- Your instructions
Below are entries. Pull out all lines containing "same".

- Saved entries
--- START ---
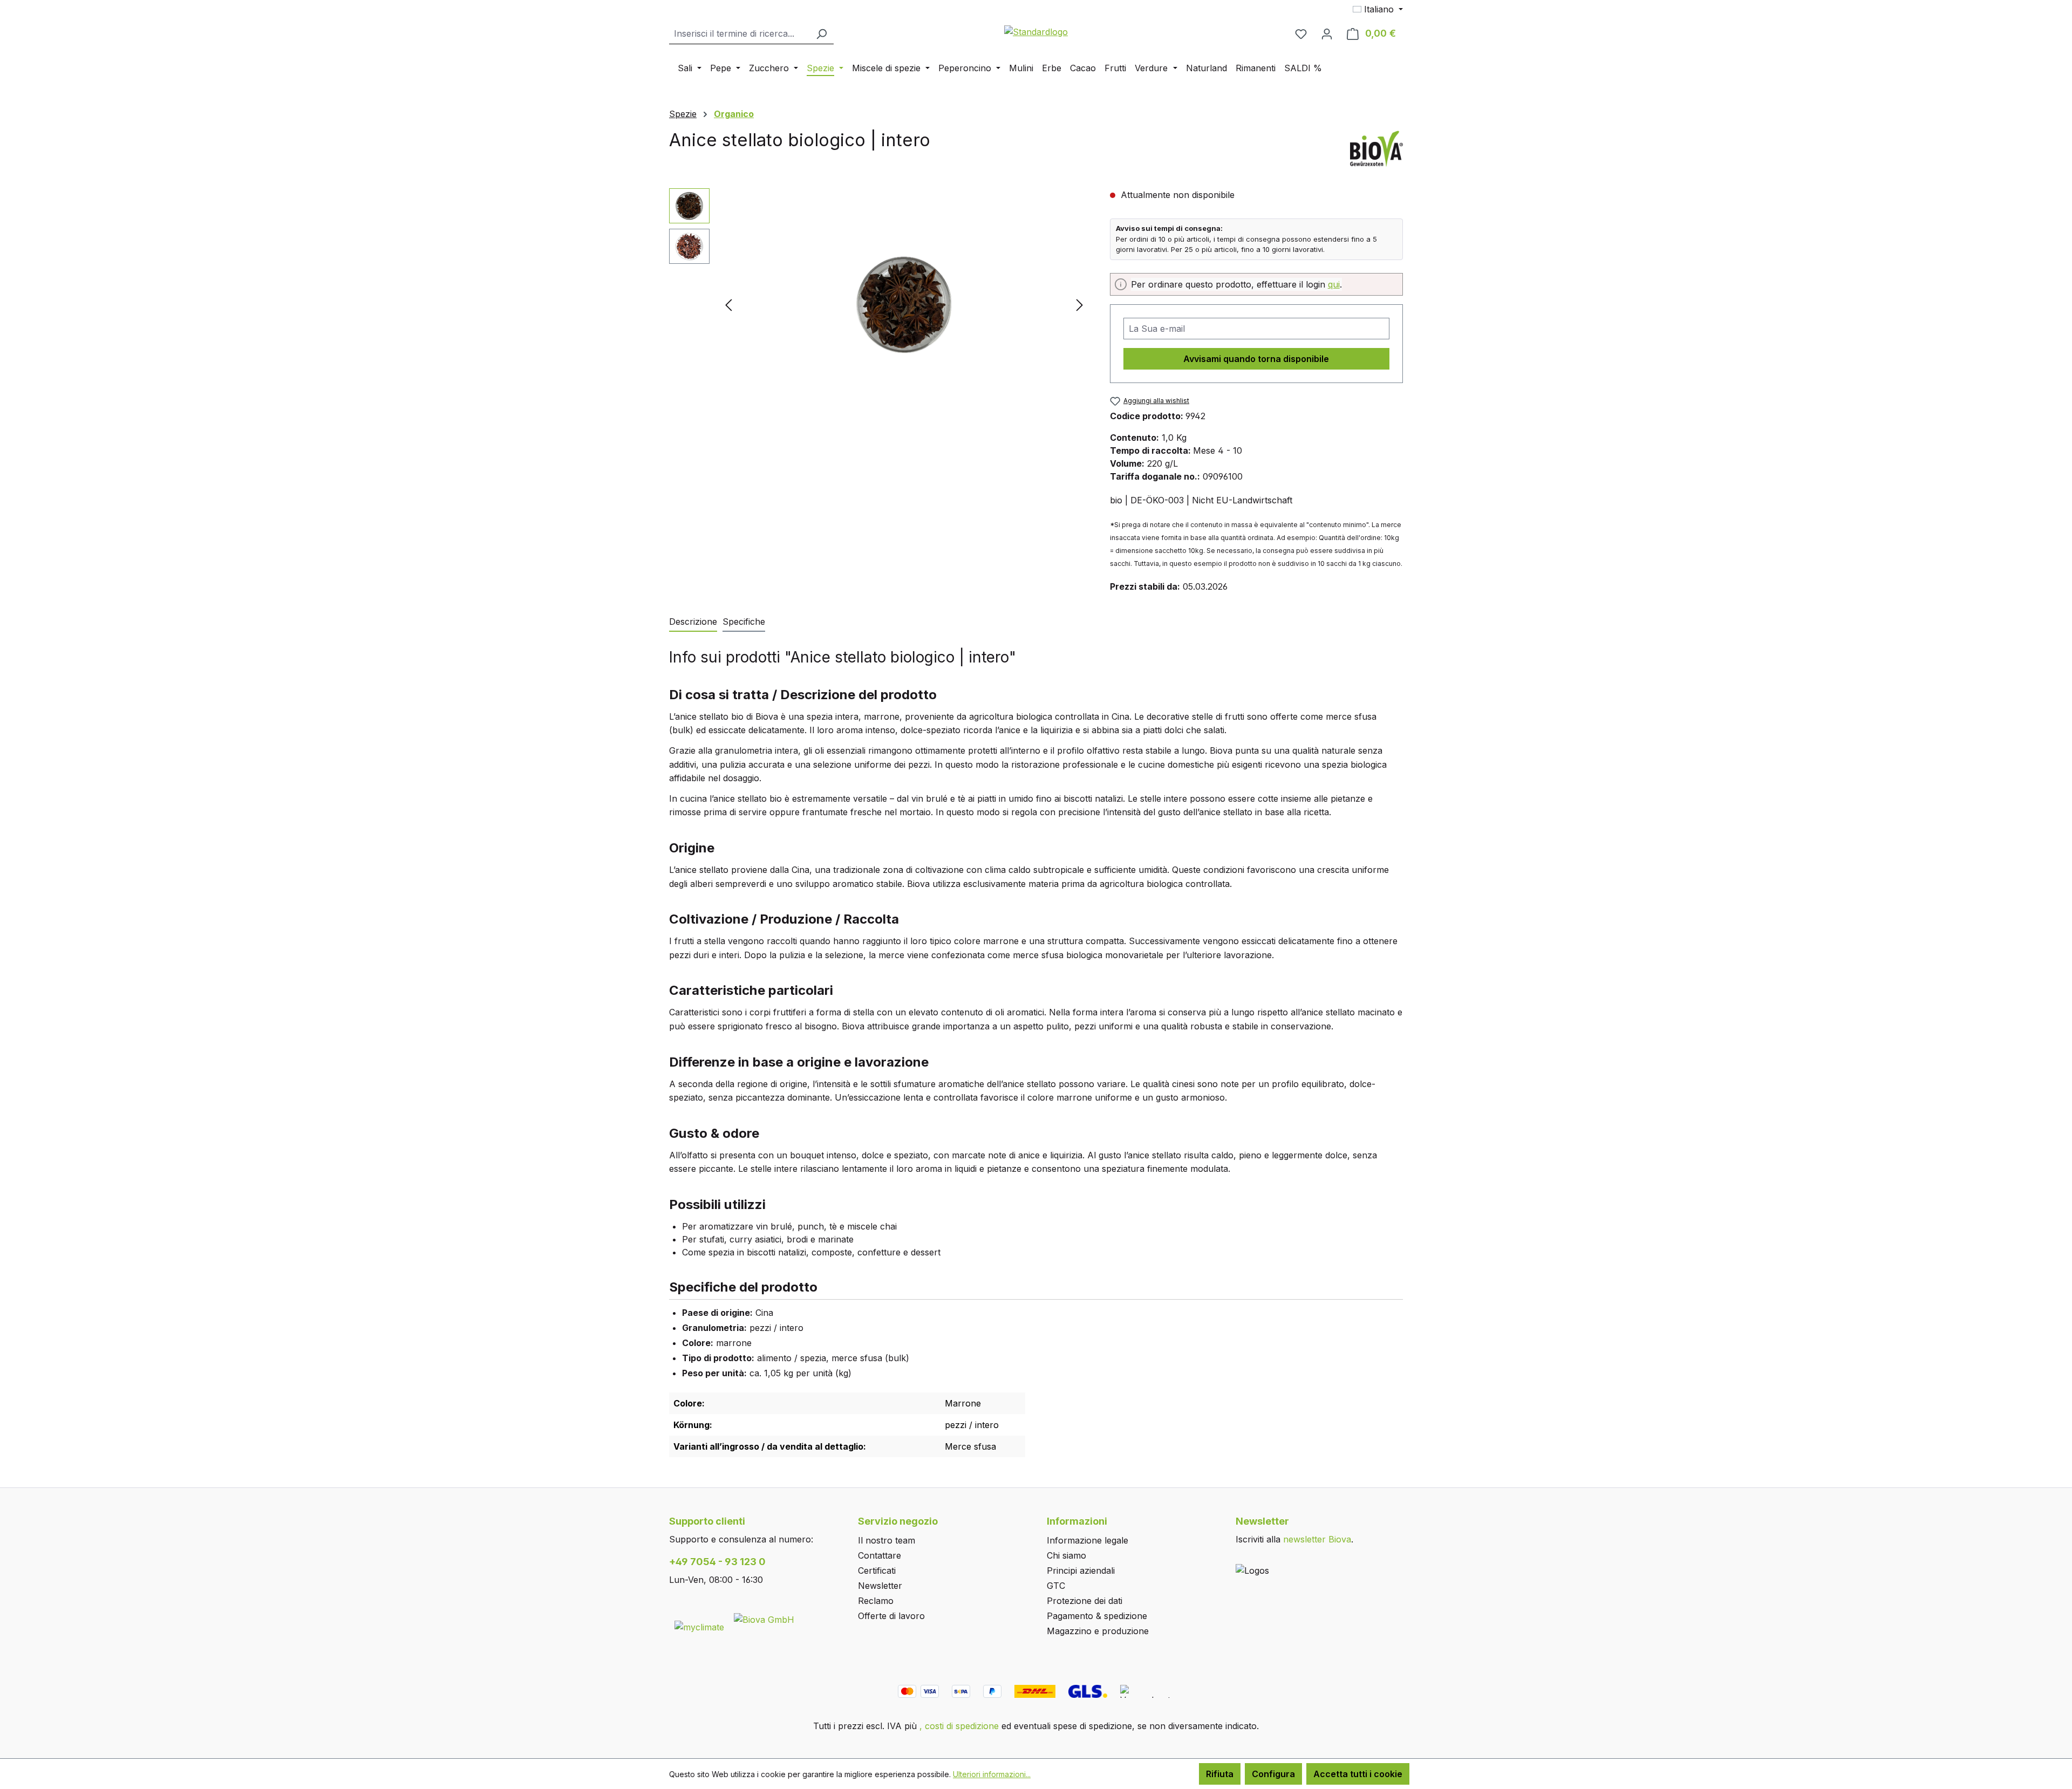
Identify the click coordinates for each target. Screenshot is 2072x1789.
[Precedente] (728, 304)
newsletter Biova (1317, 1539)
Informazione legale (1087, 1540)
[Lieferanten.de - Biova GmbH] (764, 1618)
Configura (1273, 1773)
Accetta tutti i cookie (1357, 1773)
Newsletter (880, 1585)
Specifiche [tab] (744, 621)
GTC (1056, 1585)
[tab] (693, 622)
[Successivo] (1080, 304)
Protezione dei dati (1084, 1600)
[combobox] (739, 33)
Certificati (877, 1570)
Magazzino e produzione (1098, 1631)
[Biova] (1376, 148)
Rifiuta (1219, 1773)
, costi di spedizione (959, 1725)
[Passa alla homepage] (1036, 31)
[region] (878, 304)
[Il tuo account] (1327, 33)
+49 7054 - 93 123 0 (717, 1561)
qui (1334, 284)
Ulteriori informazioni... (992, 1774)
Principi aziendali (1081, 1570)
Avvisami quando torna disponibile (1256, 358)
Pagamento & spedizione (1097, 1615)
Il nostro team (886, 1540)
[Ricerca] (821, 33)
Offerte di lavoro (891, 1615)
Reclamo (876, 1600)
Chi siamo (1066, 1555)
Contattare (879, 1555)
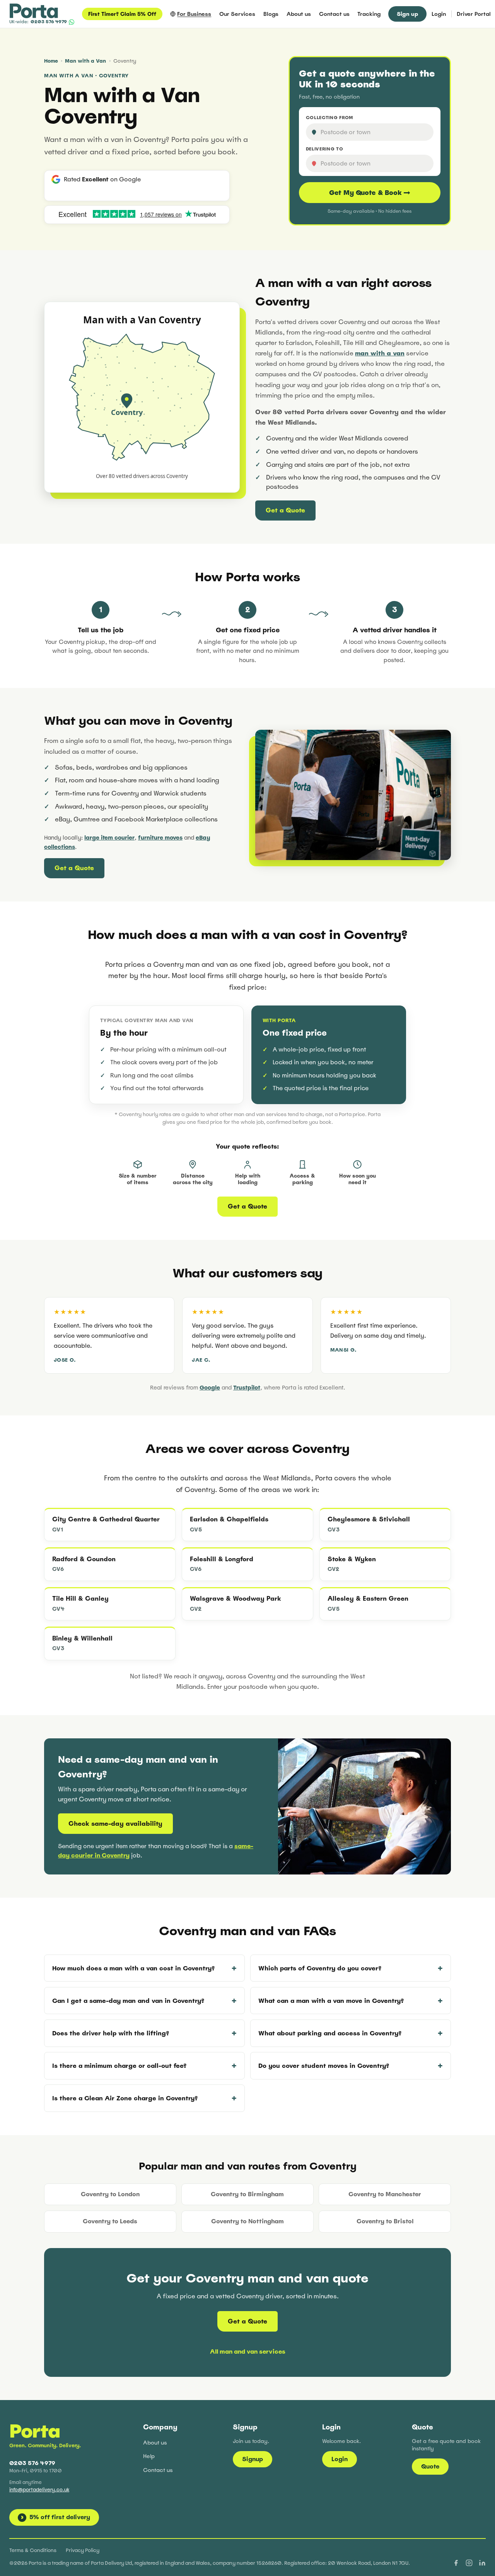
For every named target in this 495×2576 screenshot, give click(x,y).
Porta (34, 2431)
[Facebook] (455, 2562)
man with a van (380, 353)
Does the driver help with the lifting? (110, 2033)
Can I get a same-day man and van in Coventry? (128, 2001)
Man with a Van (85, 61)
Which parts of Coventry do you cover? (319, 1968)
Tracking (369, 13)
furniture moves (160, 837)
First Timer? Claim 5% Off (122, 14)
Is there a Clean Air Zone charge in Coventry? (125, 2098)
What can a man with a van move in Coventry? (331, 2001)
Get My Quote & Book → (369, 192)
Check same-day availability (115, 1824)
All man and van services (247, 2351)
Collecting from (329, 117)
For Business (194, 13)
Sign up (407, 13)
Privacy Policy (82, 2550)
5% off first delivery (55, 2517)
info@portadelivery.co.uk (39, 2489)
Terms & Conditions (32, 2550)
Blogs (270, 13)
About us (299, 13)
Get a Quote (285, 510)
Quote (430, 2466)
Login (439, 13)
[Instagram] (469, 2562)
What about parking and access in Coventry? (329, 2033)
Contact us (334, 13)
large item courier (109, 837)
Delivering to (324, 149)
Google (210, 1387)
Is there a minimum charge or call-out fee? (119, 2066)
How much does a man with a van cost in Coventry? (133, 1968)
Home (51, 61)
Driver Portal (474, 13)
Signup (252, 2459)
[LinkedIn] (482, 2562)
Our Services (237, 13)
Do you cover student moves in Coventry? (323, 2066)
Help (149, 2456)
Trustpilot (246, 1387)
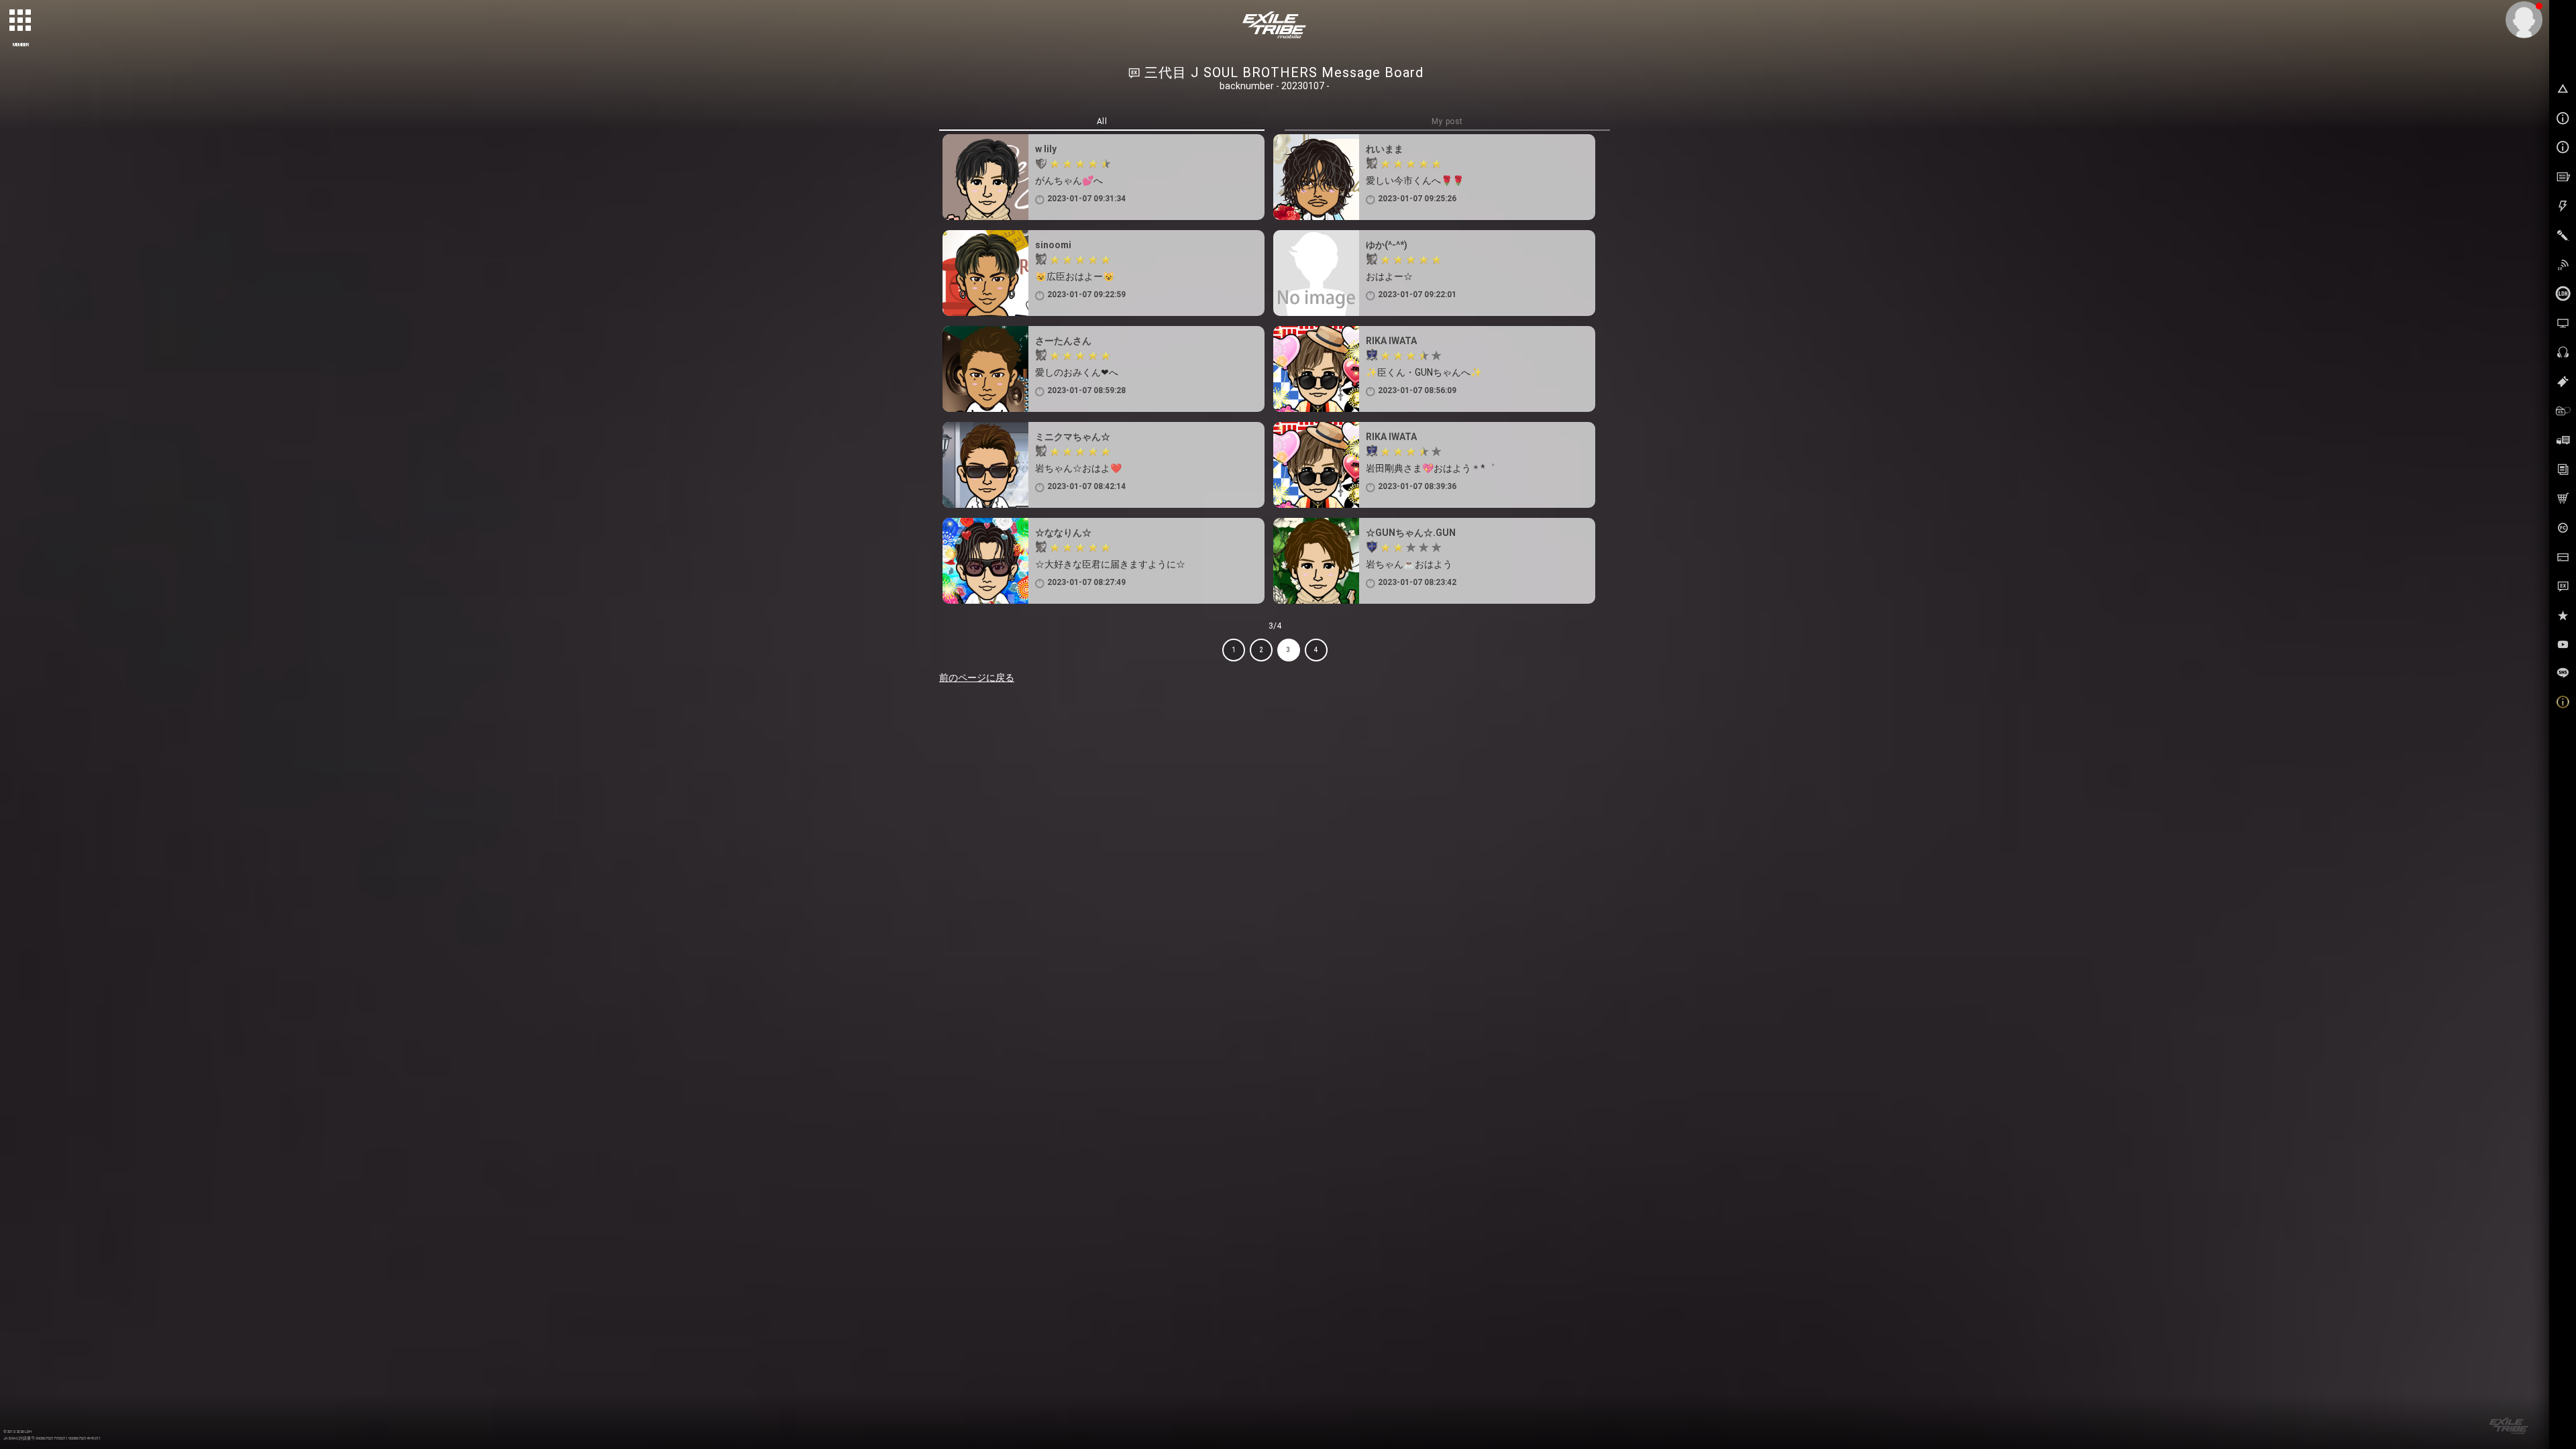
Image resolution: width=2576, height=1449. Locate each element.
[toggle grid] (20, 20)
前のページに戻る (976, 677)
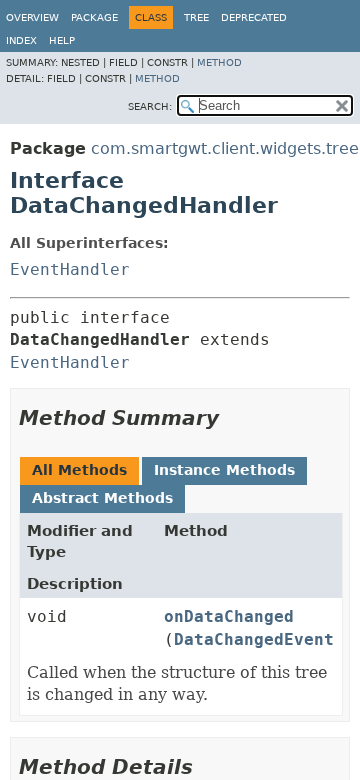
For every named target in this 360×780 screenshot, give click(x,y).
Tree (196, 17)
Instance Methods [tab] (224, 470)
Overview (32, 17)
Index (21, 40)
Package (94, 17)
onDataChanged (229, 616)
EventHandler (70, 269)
--- END ---
- Your response
Can I get a same-day man and van in Coventry? (128, 2001)
Check same-day availability (115, 1824)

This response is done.